All of the shorts I had that fit me ripped out last fall. This happened because they were old and I only had two pairs to cycle through so they got a lot of use over the four or so years I’d had them. As such, I was left without shorts that fit me. I have gained some weight since I last bought shorts. And I found the shorts I had left to be too small. My fiance lost his job about two months ago now so I couldn’t go out to buy ones (yes, even thrift shorts are not affordable right now). What I did have, however, was a sewing machine and some fabric.

So what I did was cut the outer seam on both sides loose and put some fabric inserts in them. I’d had the fabric for about four years. The shorts are about three years old, give or take. It looks just fine but I do have mixed feelings about the whole process. It brings the uglies out of my head, with lies of “how fat are you that you have to let out shorts?” I know that perhaps I could lose some weight and still be healthy BMI-wise but the BMI is horse-wash anyway.
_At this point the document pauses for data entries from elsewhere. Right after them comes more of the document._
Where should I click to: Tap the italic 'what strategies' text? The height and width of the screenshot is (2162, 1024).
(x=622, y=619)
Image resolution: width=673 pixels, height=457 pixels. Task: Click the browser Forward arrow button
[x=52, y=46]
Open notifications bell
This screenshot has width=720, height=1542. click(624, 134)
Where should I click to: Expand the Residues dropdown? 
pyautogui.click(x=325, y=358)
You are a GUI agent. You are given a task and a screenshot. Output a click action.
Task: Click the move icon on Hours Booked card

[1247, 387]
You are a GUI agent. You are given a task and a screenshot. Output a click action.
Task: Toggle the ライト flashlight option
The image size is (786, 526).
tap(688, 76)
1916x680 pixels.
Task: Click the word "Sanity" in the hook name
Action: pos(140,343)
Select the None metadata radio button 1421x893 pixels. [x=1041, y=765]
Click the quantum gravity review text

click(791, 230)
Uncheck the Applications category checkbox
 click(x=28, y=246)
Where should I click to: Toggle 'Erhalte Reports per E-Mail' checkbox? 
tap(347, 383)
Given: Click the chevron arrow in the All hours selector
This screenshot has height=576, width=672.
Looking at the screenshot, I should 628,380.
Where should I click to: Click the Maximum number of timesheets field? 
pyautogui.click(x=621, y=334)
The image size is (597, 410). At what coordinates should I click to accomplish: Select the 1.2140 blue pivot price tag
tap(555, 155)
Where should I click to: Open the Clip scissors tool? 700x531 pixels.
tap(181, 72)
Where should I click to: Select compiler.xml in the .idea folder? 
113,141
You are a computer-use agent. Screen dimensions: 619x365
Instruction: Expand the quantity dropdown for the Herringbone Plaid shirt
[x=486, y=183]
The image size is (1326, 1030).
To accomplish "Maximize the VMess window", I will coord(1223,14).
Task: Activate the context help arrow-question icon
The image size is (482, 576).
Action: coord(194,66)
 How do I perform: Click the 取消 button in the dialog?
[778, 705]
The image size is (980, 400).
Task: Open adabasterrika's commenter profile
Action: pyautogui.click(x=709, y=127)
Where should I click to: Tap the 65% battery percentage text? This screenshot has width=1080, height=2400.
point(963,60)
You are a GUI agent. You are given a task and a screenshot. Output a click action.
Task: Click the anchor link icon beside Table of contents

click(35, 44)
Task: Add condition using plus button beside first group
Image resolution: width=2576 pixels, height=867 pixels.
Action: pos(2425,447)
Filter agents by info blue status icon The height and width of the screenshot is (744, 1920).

I posted a picture of the shorts to a fourm I belong to about craft things. I mentioned that I had to let them out and find a way to do so creatively due to gaining weight from eating disorder recovery. And I’m getting a lot of “congratulations on your recovery” comments. It’s nice to have support but I am in recovery. I don’t think I’ll ever be fully recovered in the sense that I’m no longer at risk for a relapse or that the negative body-thoughts will ever go away.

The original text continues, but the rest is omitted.